Despite a crackdown on their activities, Sudan's opposition parties smell blood. "After secession, [the north] will be in a new state," says Farouq Abu Eissa, spokesman for the National Consensus Alliance, the opposition coalition. "We need a new constitution and an interim government." Failure to produce these, he adds, will likely lead to street protests, even a popular revolution. Yasir Arman, head of SPLM's northern branch, says his party wants "dialogue and change," and if that does not happen, "there will be a confrontation for sure."

The NCP claims to be willing to listen. "We do not have an objection to sitting with all political parties to discuss a new constitution," says Rabi Abdel-Atti, an NCP communications official.
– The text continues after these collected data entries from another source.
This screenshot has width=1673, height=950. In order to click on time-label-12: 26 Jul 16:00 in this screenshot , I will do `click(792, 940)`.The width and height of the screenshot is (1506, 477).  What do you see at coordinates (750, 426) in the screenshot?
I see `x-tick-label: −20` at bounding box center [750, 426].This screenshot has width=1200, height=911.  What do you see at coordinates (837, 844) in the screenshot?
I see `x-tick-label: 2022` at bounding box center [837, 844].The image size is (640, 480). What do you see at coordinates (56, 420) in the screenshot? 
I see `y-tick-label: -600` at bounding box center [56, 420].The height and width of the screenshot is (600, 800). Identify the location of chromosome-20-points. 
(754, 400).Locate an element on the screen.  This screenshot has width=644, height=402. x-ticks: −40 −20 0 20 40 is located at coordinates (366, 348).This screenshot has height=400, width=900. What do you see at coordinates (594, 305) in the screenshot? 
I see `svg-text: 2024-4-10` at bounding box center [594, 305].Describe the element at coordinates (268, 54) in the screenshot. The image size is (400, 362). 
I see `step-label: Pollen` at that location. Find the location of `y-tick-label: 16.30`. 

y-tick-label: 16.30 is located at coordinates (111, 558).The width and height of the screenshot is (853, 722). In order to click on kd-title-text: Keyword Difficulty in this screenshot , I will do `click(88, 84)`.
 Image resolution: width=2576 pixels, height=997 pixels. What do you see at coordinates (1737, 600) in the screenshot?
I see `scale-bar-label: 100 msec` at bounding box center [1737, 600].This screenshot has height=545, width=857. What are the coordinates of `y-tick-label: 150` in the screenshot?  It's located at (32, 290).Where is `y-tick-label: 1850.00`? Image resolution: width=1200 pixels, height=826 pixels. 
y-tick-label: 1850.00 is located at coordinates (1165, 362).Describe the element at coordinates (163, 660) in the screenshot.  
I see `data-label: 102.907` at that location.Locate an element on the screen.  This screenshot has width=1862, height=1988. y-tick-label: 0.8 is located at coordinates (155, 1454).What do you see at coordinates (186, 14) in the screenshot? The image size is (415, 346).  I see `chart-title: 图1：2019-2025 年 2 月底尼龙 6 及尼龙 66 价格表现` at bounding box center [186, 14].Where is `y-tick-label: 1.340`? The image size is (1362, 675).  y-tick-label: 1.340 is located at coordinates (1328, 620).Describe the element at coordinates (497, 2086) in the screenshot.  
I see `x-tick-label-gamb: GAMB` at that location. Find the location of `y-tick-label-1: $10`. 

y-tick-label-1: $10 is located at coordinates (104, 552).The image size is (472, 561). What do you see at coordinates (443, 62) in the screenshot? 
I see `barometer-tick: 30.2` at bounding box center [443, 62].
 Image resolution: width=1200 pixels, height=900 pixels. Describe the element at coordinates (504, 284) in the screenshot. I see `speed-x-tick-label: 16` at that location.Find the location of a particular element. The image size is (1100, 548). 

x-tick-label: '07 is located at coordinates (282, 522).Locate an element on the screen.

But few are prepared to believe that, given the NCP's past preference to settle disputes with violence. Hafiz Mohammed, director of human-rights group Justice Africa-Sudan, expects a rebellion soon. "I don't think it will take long — less than a year," he says. "[The NCP] has made Sudan too difficult to govern." Sudan, as we know it, is at an end. But the death of one troubled state may just mean the creation of two more.